2016-01-25 Thread Dr. Nikolaus Klepp
Am Montag, 25. Januar 2016 schrieb KatolaZ:
> On Mon, Jan 25, 2016 at 09:27:15AM +0100, Didier Kryn wrote:
> 
> [cut]
> 
> > 
> > The following works in plain old C:
> > 
> > #include 
> > #include 
> > static void print_start(char const *name, char const *what)
> > {
> >  unsigned name_len, what_len, total;
> > 
> >  name_len = strlen(name);
> >  what_len = strlen(what);
> >  total = name_len + what_len + 3;
> >  {
> >char buf[total], *p=buf;
> >memcpy(p, name, name_len);
> >p += name_len;
> >*p++ = ' ';
> >memcpy(p, what, what_len);
> >p += what_len;
> >*p++ = ':';
> >*p = ' ';
> >*buf &= ~0x20;
> > 
> >Write(2, buf, total);
> >  }
> > }
> > 
> > Embedded subprograms have other use cases.
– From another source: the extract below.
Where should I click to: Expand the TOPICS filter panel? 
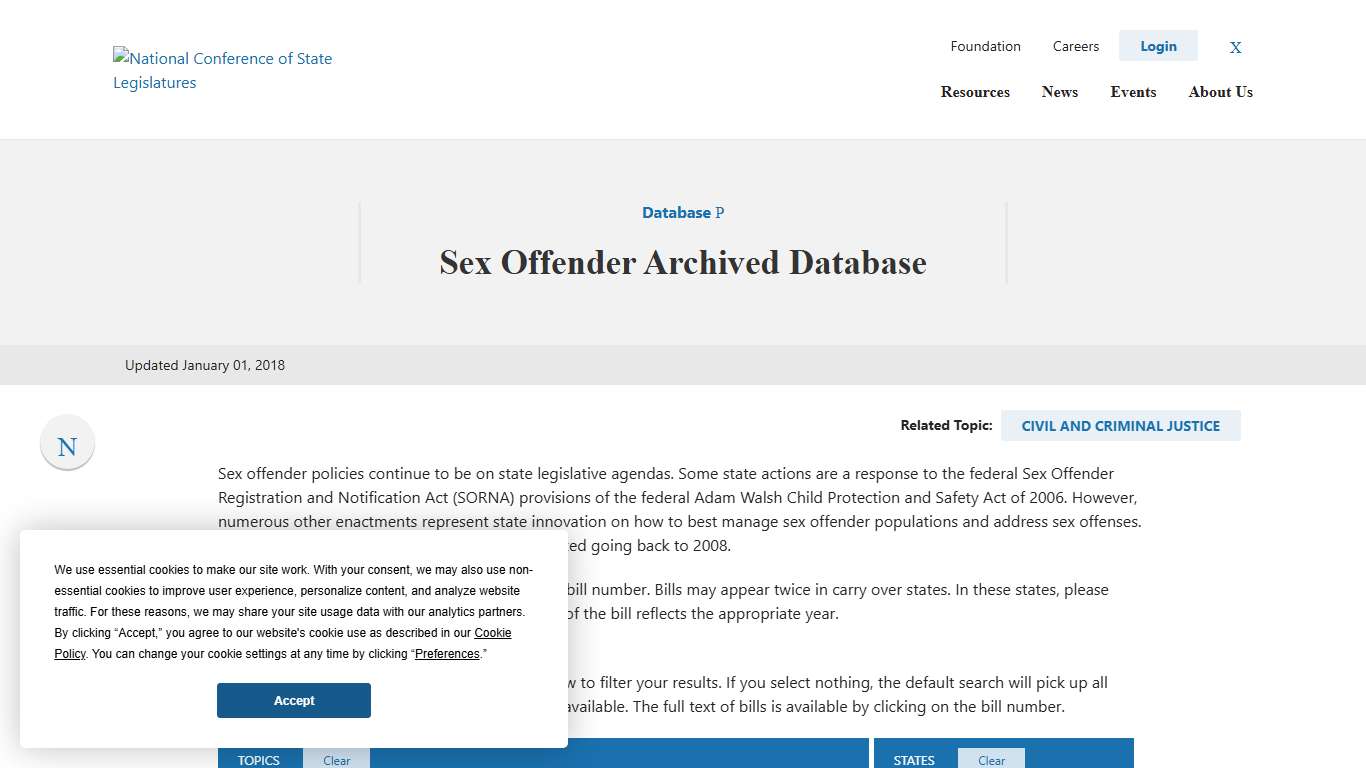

In long programs,
> > they allow to declare variables with a limited scope, just near
> > where they are used.
> 
> I would say that having embedded subprograms in a function is not the
> best thing one can do in C, but that's maybe a matter of preference :)
> 
> HND
> 
> KatolaZ
> 

What about making the source smaller and not the executable?

static void print_start(char const *name, char const *what) {
 if (name[0]) fprintf("%c%s",name[0]&~0x20, name+1);
 fprintf(stderr, " %s: ",what);
}

I know this is not slim, but as maintenance time rises with 
pow(lines-of-code,something>1.0), it pays quite soon :-)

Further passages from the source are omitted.